Input Inference Alessio Gambi

Tips for Searching and Managing Related Work


Searching for related work is non as trivial as it sounds, so I list down here few tips on how to deal with it.

  • Same author, same topic. Authors tend to focus on a limited number of research topic, so if an author published a paper on a topic, it is likely that he/she published other papers as well. Similar approaches, better evaluations, extensions, and so on.
  • Same conference (track), similar topic. Conferences are organized by topic and domain, so if a paper appeared in a conference, then other papers in the same conference (or in conferences on the same domain) likely published related papers.
  • Citing and Cited by. Follow the conceptual links between the papers. What are the papers that are cited by the one you are reading (looking at the present/past), and what papers cite it (looking at the future).
  • Keywords. Build up your own set of keywords that clearly focus on the specific topic you are looking for. You can start from the keywords listed at the beginning of the paper, but you definitively want to create a more refined set. Once you have a robust, yet concise, set of keywords, your queries will be more effective (better papers in less time)

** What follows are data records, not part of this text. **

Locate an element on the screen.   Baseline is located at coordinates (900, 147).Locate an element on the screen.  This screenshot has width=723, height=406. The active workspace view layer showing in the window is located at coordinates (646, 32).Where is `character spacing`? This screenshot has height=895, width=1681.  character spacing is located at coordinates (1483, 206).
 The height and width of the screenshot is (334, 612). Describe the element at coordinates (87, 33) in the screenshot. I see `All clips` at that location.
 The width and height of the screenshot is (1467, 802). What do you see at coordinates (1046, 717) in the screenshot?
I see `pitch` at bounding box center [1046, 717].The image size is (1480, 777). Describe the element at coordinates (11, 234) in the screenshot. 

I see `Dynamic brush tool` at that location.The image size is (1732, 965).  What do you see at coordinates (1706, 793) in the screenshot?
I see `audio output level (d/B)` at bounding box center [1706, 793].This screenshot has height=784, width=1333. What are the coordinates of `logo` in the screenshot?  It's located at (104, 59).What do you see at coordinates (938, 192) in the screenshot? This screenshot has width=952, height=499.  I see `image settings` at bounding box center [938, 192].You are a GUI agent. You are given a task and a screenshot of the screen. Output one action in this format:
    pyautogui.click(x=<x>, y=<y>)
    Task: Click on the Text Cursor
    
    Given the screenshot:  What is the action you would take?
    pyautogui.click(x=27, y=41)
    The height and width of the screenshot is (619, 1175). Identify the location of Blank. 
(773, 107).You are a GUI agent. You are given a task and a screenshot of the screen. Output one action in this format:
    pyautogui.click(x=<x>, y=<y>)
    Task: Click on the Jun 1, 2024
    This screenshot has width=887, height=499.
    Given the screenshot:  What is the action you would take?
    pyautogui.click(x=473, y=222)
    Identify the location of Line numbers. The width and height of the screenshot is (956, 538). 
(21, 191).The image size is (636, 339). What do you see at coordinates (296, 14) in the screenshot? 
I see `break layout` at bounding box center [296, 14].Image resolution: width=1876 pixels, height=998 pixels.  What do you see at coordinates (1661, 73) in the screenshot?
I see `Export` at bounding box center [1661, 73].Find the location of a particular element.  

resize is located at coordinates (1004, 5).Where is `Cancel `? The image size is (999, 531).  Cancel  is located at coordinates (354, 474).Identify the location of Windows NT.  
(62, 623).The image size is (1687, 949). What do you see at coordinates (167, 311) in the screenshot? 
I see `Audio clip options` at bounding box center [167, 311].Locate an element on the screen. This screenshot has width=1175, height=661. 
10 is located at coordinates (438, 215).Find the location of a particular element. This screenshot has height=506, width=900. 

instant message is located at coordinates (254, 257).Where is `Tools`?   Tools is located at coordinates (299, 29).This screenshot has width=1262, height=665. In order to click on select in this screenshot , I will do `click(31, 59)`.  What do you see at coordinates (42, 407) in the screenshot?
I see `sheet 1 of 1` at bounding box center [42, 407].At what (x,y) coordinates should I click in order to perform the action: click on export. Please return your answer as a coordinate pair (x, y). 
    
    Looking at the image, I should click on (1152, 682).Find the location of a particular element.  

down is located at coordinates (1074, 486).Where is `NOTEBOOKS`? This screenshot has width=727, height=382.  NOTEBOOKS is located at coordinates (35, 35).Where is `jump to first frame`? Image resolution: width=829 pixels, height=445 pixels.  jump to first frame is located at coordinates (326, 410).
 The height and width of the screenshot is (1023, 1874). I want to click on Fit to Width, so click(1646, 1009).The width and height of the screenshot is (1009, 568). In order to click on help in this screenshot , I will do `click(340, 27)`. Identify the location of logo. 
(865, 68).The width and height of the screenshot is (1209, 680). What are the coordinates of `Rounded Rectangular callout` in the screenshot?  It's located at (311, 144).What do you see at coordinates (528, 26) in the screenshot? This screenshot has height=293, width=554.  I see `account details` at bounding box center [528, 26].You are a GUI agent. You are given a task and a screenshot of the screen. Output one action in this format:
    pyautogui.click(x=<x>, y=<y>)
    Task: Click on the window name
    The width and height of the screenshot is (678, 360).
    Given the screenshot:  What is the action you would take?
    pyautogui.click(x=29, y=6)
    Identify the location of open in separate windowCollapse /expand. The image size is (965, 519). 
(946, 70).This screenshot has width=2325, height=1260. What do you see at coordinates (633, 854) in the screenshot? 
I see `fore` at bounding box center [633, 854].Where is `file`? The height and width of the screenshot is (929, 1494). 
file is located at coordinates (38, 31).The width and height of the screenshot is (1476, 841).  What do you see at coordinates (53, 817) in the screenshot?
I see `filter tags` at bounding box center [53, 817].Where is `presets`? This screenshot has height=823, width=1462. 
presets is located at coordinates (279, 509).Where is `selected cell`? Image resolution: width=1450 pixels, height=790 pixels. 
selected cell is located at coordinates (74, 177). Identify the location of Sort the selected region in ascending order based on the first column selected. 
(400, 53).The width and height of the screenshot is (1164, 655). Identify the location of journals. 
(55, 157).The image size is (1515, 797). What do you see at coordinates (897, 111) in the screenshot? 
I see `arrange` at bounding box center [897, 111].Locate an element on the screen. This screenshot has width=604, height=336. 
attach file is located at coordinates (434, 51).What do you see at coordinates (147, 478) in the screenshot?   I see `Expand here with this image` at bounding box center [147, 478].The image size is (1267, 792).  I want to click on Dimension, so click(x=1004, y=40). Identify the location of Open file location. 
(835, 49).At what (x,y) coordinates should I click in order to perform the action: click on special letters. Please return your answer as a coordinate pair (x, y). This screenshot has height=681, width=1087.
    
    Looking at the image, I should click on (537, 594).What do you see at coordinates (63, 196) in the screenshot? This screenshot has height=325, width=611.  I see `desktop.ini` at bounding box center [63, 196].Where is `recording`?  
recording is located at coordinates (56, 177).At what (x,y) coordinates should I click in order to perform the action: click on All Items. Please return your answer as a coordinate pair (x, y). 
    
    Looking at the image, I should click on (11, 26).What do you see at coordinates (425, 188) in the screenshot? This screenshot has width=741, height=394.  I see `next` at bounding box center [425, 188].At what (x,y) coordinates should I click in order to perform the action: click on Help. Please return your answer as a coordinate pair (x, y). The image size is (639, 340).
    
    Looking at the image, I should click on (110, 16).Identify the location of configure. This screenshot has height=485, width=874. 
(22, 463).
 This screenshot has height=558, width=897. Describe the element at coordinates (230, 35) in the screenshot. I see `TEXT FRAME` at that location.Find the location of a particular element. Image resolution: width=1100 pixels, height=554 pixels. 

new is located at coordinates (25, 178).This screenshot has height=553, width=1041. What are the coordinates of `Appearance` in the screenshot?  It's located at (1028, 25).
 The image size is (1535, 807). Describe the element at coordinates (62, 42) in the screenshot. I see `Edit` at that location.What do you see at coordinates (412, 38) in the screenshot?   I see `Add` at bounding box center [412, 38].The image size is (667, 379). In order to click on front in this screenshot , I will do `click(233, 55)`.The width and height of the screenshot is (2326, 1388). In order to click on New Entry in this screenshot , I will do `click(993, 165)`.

Looking for related work is a process. You start by reading a paper, making yourself familiar with the background concepts and the context elements. Then you search more papers (see section above), read them, repeat. Eventually, you'll fill confident about what's already out there.

A possible way to proceed is to collect papers in a first session (just look at the time and/or abstract); then take a break, go through the elements which you have collected (read basically the intro) and decide if the paper is actually on point or not. Take a note about the reason why you discard the papers. As you go build a white-list, a gray-list, and a black-list of papers  (with annotations). Take a break, now is the time to actually read the papers (in the white-list first), make a short summary about the most interesting points and forget the implementation details for the moment. Update your lists, find more papers and repeat.

When to stop?

This is tricky... Eventually, you'll see that you reached a fixed point: all the papers that you find are already in one of your lists. This is a good indicator that you might stop, but do not rely on it all the time. Remember that you might have missed some important keyword or some domain, so do not give for granted that you know everything. Likewise, do not aim at knowing everything, when you feel confident "Please Staph!".

Use the right tool for the job

Start now using a Reference Manager system. There's plenty of them and most are free: Zotero, Mendeley, BibRef, JabRef, etc.. Many of those system have cool features: you can add notes about papers, tag them, connect one to another, and so on. Do not underestimate the possibility to automatically generate references (i.e., .bib files) out of it. Additionally, some of them let you share your library or meta-data out of it. This might come handy if you do group work for example.